§ **WORK INSTRUCTION**: Write out the stretch of lines below that begins at the line with "Latinas en lumière, épisode" and ends at the line with "Suivant (596, 1532)", including both, exactly as given and nothing more.

:::::

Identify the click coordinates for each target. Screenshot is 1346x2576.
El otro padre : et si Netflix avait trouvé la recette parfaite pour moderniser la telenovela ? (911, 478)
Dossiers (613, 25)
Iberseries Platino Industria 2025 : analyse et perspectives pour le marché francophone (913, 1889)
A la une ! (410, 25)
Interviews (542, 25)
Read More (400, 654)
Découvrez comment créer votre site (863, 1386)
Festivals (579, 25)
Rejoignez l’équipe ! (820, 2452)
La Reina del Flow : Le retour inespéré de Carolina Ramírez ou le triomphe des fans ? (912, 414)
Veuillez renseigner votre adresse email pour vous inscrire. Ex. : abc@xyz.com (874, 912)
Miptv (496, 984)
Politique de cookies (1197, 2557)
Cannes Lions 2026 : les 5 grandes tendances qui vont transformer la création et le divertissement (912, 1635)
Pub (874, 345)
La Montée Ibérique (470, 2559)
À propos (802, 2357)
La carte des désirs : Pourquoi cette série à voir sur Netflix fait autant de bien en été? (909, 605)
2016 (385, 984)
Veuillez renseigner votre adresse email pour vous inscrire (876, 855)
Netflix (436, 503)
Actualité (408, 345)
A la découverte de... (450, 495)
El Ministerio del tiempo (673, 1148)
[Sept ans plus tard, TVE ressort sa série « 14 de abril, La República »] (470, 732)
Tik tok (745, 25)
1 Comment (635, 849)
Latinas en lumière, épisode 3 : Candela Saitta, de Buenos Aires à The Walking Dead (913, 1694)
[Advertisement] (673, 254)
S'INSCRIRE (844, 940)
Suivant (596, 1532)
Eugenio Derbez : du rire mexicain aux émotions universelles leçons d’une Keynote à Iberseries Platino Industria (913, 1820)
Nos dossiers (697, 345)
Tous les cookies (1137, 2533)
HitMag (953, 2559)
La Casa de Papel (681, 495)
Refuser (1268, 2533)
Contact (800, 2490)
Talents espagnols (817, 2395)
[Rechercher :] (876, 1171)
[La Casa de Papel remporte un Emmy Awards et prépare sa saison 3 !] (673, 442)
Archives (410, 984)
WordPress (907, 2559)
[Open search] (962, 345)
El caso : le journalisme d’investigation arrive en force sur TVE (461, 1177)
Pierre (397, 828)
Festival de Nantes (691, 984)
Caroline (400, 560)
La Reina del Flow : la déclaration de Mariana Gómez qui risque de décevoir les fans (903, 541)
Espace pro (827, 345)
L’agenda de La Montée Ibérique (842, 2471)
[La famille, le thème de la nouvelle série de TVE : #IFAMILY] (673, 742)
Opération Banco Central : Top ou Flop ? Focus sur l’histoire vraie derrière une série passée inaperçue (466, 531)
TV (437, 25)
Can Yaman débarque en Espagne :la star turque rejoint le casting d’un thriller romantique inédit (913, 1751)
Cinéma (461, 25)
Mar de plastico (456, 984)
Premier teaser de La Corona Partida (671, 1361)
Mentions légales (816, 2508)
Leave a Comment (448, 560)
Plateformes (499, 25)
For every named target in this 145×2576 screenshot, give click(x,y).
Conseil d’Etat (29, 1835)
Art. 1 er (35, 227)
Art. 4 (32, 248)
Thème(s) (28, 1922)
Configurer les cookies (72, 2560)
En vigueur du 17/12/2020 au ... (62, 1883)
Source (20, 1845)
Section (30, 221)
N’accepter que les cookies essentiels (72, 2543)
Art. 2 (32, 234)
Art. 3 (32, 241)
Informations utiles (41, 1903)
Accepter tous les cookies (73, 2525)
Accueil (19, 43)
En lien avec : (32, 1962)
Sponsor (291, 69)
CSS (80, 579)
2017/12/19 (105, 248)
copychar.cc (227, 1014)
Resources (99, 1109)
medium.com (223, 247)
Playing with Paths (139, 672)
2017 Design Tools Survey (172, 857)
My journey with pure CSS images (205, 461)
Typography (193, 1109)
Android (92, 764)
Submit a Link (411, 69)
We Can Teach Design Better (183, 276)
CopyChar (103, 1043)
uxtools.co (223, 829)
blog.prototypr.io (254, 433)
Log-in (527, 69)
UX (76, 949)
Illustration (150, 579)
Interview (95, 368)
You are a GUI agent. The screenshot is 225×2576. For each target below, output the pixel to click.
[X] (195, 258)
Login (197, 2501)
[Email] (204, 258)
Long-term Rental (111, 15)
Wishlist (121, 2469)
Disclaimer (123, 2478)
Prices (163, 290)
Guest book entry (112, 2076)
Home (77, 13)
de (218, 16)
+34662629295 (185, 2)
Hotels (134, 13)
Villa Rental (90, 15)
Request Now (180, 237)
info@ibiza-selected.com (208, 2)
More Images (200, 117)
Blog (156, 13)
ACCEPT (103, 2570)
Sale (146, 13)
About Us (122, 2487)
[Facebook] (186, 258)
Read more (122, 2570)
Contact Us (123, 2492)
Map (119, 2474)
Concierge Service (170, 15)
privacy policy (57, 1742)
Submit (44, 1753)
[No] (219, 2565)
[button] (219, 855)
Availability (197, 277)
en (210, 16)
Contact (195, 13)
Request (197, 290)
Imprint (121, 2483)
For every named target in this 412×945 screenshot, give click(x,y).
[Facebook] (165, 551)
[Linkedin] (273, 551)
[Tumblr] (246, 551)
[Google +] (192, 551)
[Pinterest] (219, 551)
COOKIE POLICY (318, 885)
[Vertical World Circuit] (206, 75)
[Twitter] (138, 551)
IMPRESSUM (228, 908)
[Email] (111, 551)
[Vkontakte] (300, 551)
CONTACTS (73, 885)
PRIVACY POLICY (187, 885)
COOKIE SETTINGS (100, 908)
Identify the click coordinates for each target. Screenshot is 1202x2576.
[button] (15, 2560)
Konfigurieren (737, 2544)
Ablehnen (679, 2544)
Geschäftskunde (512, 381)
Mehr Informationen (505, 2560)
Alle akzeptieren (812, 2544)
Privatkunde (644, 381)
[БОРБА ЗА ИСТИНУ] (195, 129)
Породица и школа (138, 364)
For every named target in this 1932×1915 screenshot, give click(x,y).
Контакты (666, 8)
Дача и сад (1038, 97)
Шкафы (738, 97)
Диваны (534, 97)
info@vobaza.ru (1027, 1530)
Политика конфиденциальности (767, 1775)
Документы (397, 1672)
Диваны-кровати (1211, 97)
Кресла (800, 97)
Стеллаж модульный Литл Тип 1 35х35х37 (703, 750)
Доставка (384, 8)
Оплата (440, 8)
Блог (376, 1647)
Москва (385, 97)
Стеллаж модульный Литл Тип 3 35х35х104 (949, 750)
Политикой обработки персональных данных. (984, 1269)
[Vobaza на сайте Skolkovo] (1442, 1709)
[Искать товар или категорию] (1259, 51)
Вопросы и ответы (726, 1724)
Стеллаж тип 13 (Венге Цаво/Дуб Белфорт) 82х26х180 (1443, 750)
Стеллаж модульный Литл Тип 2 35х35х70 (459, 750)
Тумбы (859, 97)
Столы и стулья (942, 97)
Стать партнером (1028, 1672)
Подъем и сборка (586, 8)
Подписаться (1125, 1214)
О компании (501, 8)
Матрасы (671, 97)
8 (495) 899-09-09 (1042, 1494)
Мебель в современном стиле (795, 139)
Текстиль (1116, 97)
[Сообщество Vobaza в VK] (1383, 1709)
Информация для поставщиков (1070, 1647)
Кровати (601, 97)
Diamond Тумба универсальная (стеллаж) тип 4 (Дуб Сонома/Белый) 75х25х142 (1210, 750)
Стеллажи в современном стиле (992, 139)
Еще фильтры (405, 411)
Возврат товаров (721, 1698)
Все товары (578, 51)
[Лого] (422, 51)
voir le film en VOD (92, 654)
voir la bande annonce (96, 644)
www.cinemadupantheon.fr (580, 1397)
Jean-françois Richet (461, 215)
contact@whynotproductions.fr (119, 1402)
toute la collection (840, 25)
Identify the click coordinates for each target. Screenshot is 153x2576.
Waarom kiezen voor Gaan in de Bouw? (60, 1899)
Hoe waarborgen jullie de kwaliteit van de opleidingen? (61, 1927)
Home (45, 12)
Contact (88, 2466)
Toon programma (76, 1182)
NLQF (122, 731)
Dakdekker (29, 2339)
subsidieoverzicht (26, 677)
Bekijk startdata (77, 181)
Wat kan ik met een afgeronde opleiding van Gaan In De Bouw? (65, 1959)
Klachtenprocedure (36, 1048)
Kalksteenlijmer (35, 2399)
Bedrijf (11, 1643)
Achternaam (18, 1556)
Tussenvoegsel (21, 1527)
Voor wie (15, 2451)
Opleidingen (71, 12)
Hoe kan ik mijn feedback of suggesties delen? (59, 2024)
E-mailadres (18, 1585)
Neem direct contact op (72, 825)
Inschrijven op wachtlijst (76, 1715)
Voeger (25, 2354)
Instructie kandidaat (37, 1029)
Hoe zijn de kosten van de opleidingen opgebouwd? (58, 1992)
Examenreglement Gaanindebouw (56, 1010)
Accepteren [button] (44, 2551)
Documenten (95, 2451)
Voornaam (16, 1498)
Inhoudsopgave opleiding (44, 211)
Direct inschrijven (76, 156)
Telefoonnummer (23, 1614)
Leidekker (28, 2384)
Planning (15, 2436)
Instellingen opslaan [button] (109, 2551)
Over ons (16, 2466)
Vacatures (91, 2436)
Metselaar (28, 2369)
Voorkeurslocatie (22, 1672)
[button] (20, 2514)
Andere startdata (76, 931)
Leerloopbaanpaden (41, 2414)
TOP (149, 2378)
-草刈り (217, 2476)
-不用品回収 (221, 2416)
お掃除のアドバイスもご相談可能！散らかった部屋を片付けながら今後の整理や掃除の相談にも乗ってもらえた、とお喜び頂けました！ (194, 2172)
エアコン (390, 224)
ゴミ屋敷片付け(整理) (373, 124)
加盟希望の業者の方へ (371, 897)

:::::

§ **WRITTEN SOLUTION**:
Latinas en lumière, épisode 3 : Candela Saitta, de Buenos Aires à The Walking Dead (913, 1694)
[Advertisement] (673, 254)
S'INSCRIRE (844, 940)
Suivant (596, 1532)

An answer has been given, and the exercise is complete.